By Kelvin Ko
China is the world’s second largest economy. While the country remains a top investment destination for various global corporations, there are no short-cuts to success in a complex market.
With any type of investment, particularly by overseas companies, it is a smart move to conduct thorough due diligence. Lack of sufficient knowledge on a company’s background or even the country and culture can pose numerous risks. Many companies fail to perform even a basic level of due diligence that may result in losses from reputation damage to monetary and time losses.
Prior to establishing a business or conducting any kind of business transactions, examine the transaction’s scope to determine how comprehensive the due diligence should be. Due diligence can be divided into three areas: on companies, on individuals, and on the market and environment.
A general guide to due diligence on a company includes research on the company’s background, history, corporate structure, and litigation involvement. Further research on the company’s management and shareholders can reveal possible conflict of interests with the business and individual litigations.

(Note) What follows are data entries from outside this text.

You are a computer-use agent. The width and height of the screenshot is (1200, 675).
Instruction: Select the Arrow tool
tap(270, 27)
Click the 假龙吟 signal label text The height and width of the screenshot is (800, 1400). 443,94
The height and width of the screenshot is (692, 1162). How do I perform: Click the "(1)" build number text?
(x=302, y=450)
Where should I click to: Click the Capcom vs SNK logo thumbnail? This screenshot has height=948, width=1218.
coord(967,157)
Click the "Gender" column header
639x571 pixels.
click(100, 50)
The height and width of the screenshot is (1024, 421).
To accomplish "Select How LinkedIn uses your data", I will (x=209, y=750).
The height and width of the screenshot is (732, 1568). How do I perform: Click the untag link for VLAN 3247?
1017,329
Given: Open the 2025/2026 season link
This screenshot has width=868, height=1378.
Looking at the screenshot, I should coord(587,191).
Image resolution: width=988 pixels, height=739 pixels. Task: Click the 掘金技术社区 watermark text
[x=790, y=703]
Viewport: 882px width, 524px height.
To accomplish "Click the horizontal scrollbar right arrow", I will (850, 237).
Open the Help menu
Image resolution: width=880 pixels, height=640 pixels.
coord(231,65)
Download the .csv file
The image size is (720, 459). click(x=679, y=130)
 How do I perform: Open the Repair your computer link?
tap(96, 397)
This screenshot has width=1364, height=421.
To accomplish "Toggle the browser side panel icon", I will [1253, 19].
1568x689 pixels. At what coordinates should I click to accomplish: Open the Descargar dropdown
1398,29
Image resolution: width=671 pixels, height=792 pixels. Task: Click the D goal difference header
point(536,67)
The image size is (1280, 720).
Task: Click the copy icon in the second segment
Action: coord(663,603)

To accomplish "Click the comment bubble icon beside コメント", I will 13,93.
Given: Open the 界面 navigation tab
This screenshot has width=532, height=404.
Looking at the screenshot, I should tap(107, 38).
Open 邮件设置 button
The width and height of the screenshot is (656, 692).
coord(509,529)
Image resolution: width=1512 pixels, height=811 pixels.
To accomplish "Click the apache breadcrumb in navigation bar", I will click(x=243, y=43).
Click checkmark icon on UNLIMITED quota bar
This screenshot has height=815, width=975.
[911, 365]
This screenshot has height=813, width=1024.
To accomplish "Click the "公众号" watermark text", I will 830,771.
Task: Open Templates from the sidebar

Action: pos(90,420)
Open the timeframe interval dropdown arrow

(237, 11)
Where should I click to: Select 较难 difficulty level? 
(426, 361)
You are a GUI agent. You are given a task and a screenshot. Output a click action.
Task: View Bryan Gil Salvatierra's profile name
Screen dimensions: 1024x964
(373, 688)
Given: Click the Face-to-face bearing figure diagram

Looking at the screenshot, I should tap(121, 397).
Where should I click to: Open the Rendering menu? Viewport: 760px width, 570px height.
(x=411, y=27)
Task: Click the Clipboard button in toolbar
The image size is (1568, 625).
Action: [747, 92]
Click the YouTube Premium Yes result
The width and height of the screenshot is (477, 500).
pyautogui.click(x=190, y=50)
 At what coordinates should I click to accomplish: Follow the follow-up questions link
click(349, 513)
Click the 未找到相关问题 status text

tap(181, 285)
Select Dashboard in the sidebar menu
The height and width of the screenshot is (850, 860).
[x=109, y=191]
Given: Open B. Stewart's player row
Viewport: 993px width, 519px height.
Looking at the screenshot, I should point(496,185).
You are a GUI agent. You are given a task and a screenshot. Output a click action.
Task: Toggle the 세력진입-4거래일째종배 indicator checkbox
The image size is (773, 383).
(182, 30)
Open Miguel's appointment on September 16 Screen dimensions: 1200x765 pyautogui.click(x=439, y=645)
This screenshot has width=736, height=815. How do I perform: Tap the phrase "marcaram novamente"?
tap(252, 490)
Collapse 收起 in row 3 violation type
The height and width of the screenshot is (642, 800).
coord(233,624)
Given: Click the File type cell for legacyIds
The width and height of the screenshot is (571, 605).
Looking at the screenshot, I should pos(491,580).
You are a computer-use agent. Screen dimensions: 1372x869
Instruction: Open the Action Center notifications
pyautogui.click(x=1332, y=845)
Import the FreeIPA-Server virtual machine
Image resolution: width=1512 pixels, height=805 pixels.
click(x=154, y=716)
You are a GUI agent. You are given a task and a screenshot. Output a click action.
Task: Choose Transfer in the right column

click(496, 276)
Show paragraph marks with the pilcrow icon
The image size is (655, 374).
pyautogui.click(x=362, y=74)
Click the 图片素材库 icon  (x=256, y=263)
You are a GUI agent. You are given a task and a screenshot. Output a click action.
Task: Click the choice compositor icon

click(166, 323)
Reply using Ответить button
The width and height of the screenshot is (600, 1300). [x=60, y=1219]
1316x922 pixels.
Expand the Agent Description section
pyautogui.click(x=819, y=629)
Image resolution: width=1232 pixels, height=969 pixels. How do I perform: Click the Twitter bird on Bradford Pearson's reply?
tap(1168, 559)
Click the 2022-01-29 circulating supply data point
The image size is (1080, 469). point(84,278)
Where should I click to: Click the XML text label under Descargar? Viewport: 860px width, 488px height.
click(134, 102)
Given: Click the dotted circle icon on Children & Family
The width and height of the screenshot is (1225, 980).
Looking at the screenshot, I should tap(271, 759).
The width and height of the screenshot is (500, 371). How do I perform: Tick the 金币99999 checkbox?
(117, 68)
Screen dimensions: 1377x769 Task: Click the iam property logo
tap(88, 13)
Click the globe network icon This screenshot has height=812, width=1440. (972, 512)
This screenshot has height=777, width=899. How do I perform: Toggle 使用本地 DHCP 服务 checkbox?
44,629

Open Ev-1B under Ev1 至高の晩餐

Another area of due diligence is to examine the individuals. This includes research and verification of an individual’s background, employment history, financial status, assets and businesses, and directorship. It is a useful tool prior to establishing any individual business partnerships.
In a company setting, individual due diligence can be applied to the hiring process in getting the right candidates on board. Pre-employment screening is a useful tool as a first line of defense to safeguard a company from potential risks. Similar to due diligence for individual business transactions, pre-employment screening would examine a candidate’s employment history by conducting a thorough resume verification and reference checks. By focusing on both written and unwritten information, the hiring manager will be able to confirm the accuracy and discover any hidden details to affect the hiring decision, such as employment gap, conflict of interest, bankruptcy, and civil litigation.
The last area of due diligence to examine is the market and environment. Having in-depth knowledge of the market will provide vital information as to what the opportunities and challenges lies ahead, as well as the area’s rules and regulations, competitors, and potential problems which may affect the business. Similarly, the environment will suggest potential threats which may raise red flags for investors. It is common for foreign investors to find everything optimistic on paper but a simple site visit to reveal the counterpart is far from expectations.
In a recent case, a renowned European company conducted due diligence on a potential supplier company in China. Investigation results showed 17 lawsuits were filed against the supplier company mainly for loan and sales contract disputes among other woes. Moreover, workers revealed that there was a problem of wages in arrears and unpaid overtime. Due to this problem, the factory production was low and workers were demanding for their wages and refused to work. The results through the three areas of due diligence conducted suggests that the supplier company may be financially unstable which raised red flags for the foreign firm before entering into a risky partnership.
China’s economic rise remains irresistible to foreign investors. Its legal systems have made continuous progress to improve business friendliness, yet insufficient regulation is still a concern. As with any business investments, preparation and prevention is the key to success.